Goggans won all five precincts in District 6 and won the absentee votes, according to election results that will be certified this morning. Preliminary results gave him a 947 to 586 victory over Anderson, who was elected to council in 2010. Anderson’s campaign emphasized his conservative view and aimed at energizing the GOP activists who typically vote in party primaries.
“What we needed to do to win this election was to get a bigger turnout,” said Johnny Weaver, who served as Goggans’ campaign manager. Weaver was the mayor of Bennettsville for three years before moving to Pawleys Island in 1985. He has known Goggans for almost 30 years.
But Weaver is also the partner of the county GOP chairman, Randy Hollister, in a real estate firm. He said he initially declined to manage the campaign. When he changed his mind, he said, his first call was to Anderson. “I like Bob,” Weaver said.
Although the campaign may have drawn more first-time voters to the Republican primary, the number of votes cast was slightly less than in 2010 when Anderson ran against Barry McCall, a former magistrate.
“Turnout was a little disappointing,” Goggans said. In talking to prospective voters during the campaign, he said he found many were unaware of the primary.
His campaign also built on opposition to the median project, although Weaver said it was important to develop issues beyond that. “Steve can’t be a one-trick pony,” he said.
The median was a key factor in bringing Mike Adams to the Goggans campaign committee. He’s a member of Pawleys Island Town Council, where elections are non-partisan, and has served as a county GOP officer. His council colleague Howard Ward and Mayor Bill Otis backed Anderson because of his efforts to block a rezoning that would have allowed a Walmart on Highway 17 in the Pawleys Island area.
Adams said the median plan is more of a threat than a big-box store, perhaps the greatest threat to the area since Hurricane Hugo 25 years ago, he added. “Steve is the man who stepped up and tried to so something about it,” Adams said.
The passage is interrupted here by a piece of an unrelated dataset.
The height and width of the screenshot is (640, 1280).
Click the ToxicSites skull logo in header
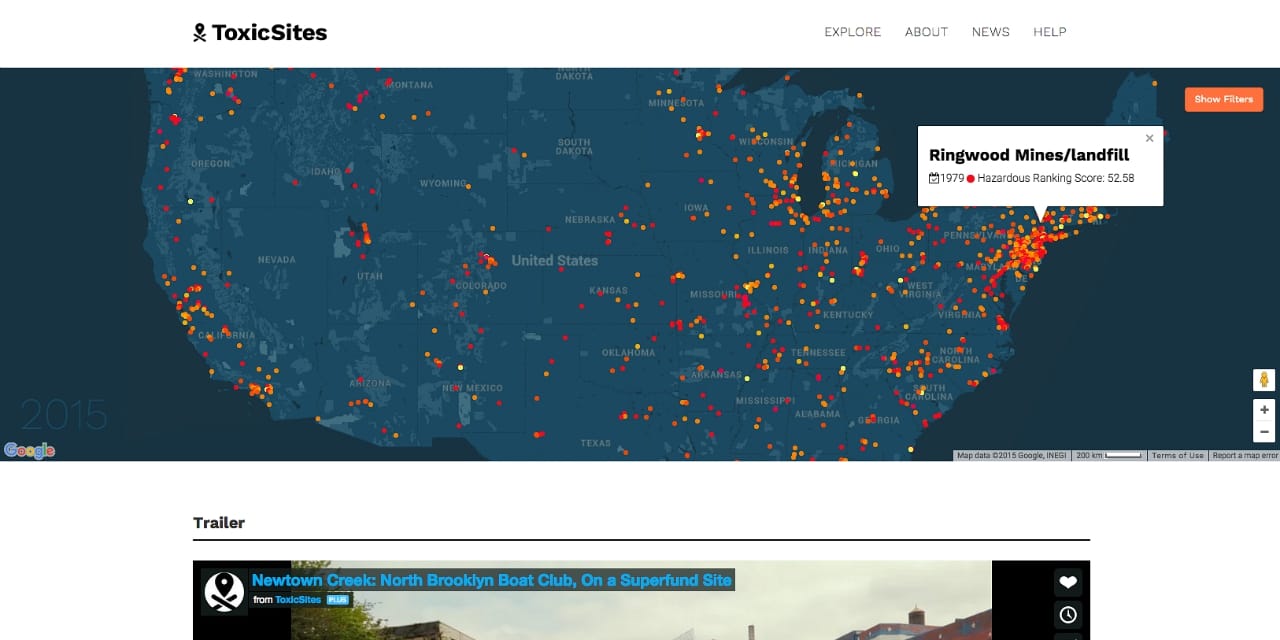pyautogui.click(x=198, y=31)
Adams and Hood both said they think Anderson strayed from his original promise to take a hard look at local government spending. “I don’t have anything against Bob. I thought we could have more effective representation,” Hood said.
The Anderson campaign criticized Goggans for appealing to Democratic and independent voters. Weaver said that was only because, as a first-time candidate, Goggans didn’t have a record to attack. “There was nothing to go after him on,” he said.
Anderson said he was also humbled by the support he received during the campaign. “I’m very proud of those people. Some very prominent people stepped up and said this is our guy,” he said.
His campaign was run by Tom Swatzel, a former County Council member and county GOP chairman. Anderson said he was shocked by the amount of money the campaign attracted compared with the 2010 effort, which he and his wife Karol ran.
“The people spoke. People wanted a change and decided they didn’t want me any more and I certainly respect that. This is a democracy, and this is America, and this is the way we do business,” Anderson said.
No Democrat filed for the seat so Goggans will take office in January, barring a successful write-in challenge in November. He said he will use the time to develop an agenda for his term and will rely on his campaign committee for help. “This group was there to advise on more than how to win an election,” he said. Although they didn’t always agree, “these people are pretty open-minded.”
Jason Lesley contributed to this article.